Write out word for word the part of the items below that opens with their first line and closes with the line containing "Action: [975, 605]", both ends included.

* * *

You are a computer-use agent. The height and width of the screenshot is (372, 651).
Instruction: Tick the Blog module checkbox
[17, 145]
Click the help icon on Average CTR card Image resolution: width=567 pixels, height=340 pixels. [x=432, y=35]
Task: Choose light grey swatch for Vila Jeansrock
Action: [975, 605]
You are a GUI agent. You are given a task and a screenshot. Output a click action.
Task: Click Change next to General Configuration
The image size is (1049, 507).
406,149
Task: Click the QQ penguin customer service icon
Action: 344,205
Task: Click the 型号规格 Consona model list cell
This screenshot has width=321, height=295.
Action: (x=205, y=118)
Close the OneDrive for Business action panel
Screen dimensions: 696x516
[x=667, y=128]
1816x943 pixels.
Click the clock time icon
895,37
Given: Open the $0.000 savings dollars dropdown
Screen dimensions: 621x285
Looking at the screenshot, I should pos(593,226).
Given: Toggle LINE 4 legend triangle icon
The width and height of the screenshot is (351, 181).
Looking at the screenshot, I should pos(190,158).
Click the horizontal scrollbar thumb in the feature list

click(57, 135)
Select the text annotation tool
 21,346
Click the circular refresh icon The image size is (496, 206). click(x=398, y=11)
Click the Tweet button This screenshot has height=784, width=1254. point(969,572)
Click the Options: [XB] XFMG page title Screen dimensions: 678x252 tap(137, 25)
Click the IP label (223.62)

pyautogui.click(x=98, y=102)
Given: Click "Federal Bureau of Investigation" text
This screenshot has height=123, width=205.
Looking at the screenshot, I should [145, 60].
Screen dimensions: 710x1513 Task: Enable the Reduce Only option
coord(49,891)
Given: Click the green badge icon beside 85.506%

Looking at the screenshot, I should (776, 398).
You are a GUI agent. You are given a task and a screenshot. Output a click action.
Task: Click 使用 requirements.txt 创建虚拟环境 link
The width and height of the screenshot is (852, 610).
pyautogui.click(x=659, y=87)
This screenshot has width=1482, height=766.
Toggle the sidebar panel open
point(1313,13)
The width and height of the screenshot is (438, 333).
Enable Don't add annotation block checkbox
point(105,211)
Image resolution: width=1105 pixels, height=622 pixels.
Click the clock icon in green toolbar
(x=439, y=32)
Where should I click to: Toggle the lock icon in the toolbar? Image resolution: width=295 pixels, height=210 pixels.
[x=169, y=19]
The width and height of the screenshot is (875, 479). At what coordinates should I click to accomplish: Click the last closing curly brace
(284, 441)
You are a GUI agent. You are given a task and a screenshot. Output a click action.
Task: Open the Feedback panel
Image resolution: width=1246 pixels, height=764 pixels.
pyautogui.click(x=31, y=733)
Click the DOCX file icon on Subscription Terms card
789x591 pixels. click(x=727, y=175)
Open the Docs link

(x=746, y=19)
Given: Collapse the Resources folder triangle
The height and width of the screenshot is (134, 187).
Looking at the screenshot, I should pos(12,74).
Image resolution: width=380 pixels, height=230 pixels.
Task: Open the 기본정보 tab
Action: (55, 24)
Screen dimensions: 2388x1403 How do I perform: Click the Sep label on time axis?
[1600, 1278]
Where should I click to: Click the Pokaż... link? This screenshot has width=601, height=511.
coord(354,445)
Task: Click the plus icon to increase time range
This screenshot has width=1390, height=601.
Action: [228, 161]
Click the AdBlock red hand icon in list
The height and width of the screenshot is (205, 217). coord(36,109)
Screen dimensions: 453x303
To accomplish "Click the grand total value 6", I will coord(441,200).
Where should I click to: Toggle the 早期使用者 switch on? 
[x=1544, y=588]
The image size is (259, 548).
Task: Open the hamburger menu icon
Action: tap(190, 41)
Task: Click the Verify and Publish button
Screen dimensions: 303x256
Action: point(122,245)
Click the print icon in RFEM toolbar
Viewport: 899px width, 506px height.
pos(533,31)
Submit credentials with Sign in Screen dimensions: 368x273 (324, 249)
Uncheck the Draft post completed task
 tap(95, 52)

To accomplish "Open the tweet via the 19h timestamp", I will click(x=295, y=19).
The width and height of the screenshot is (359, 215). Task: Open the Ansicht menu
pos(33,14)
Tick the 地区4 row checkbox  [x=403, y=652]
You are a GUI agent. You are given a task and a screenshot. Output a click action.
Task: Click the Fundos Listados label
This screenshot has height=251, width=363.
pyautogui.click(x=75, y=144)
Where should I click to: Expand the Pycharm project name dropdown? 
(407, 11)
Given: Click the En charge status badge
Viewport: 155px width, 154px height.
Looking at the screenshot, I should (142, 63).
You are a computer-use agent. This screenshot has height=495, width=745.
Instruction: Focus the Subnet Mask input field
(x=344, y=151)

* * *

__RESPONSE TO THIS EXERCISE__.
You are a computer-use agent. The height and width of the screenshot is (372, 651).
Instruction: Tick the Blog module checkbox
[17, 145]
Click the help icon on Average CTR card Image resolution: width=567 pixels, height=340 pixels. [x=432, y=35]
Task: Choose light grey swatch for Vila Jeansrock
Action: [975, 605]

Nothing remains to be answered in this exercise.